Participants in Shine 2011 were challenged to focus totally on God and avoid having a divided heart.

Shine, which is KNCSB’s annual retreat for teen girls, drew a packed house to Webster Conference Center, Salina, Kan., Nov. 11-12. The retreat theme was “Heartbeat,” based on Psalm 86:11.

EternityFocus, a group of four sisters from Lebanon, Kan., led worship and also issued challenges to Shine participants. Mindy Jamison was the featured missionary. She is a North American Mission Board missionary who works with her husband, Jon, at the Baptist Friendship Center in Des Moines, Iowa.

Shine also offered the girls opportunities for hands-on missions, including assembling hygiene kits for the Baptist Friendship Center. Tables in the back of the chapel in the WCC multipurpose building were covered with supplies the girls brought for the hygiene kits.
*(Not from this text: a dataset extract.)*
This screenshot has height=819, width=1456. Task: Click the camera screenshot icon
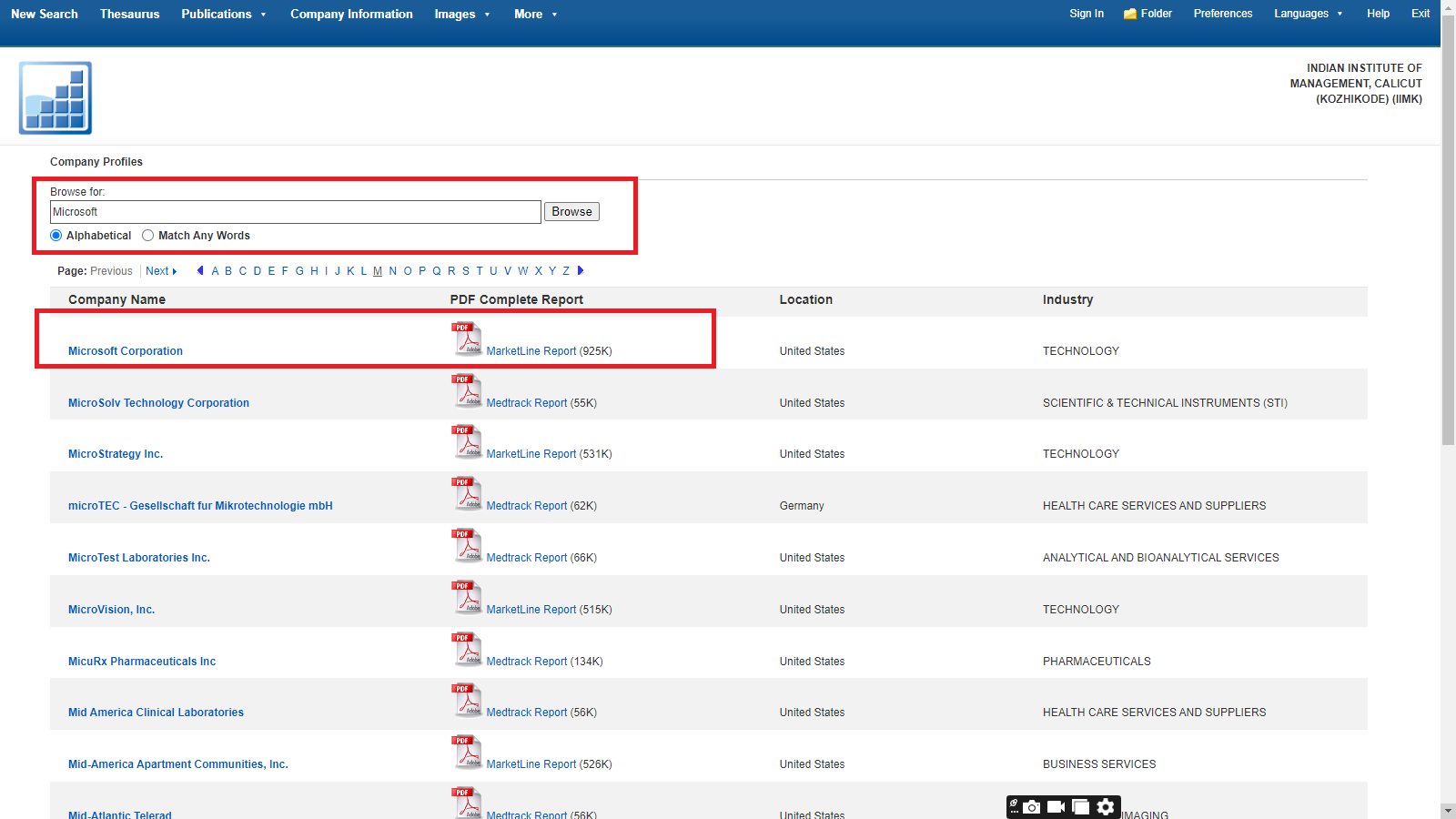pyautogui.click(x=1032, y=807)
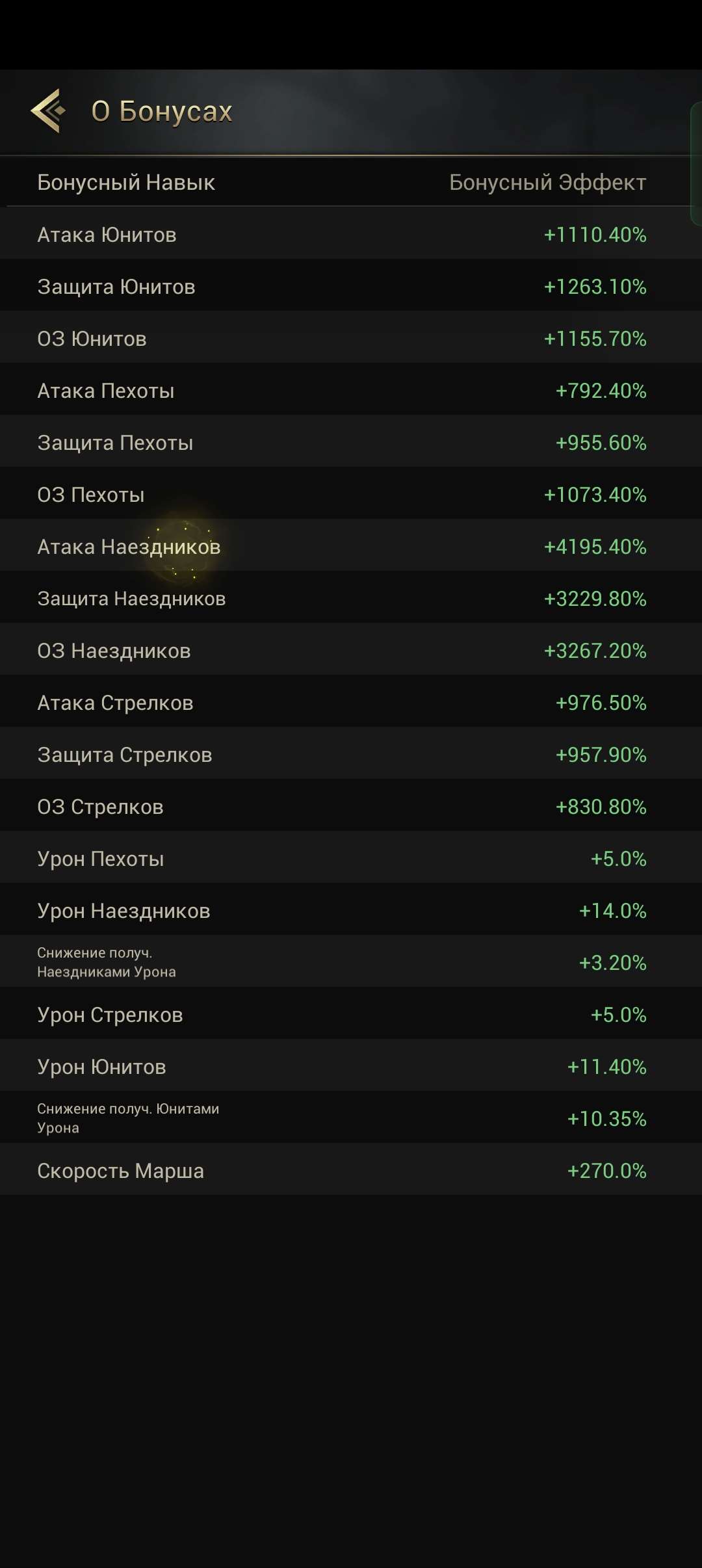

The hygiene kits will meet a great need, Jamison said. The Baptist Friendship Center “was completely out of hygiene items” in mid-November when Shine was held.

As the girls assembled the hygiene kits, Jamison urged them to pray for the people who will receive the kits.

Jamison told how she accepted Christ as her Savior while attending Vacation Bible School at her grandparents’ church. “The summer between 6th and 7th grades I heard about Jesus for the first time. I had never heard the gospel presented.”

God then called Jamison to serve people who are living in poverty. She and her husband have worked in Des Moines for 12½ years.

“God called me to serve the ‘least of these’,” Jamison said. “That’s what I get to do every day.”

The Baptist Friendship Center serves an inner-city neighborhood in Des Moines, which has a diverse ethnic population, including African-Americans, people from countries in Africa, as well as Spanish-speaking people.

“The world has come to Des Moines,” Jamison said.

She challenged the girls to go home and find ways to serve people who are living in poverty.
“In your town there are people who don’t have what they need,” she said. “You can do so much in your community.”

Jamison also thanked the girls for supporting the Cooperative Program and giving to the Annie Armstrong Easter Offering for North American Missions. As North American Mission Board missionaries, she and her husband receive support from the Annie Armstrong Offering.

During the large-group sessions, Jamison led the girls in praying for missionaries who had birthdays.
Missionaries “are counting on your prayers,” she said.
Jamison’s birthday is on Valentine’s Day. Like many other missionaries, she postpones important decisions until her birthday because she knows Southern Baptists will be praying for her.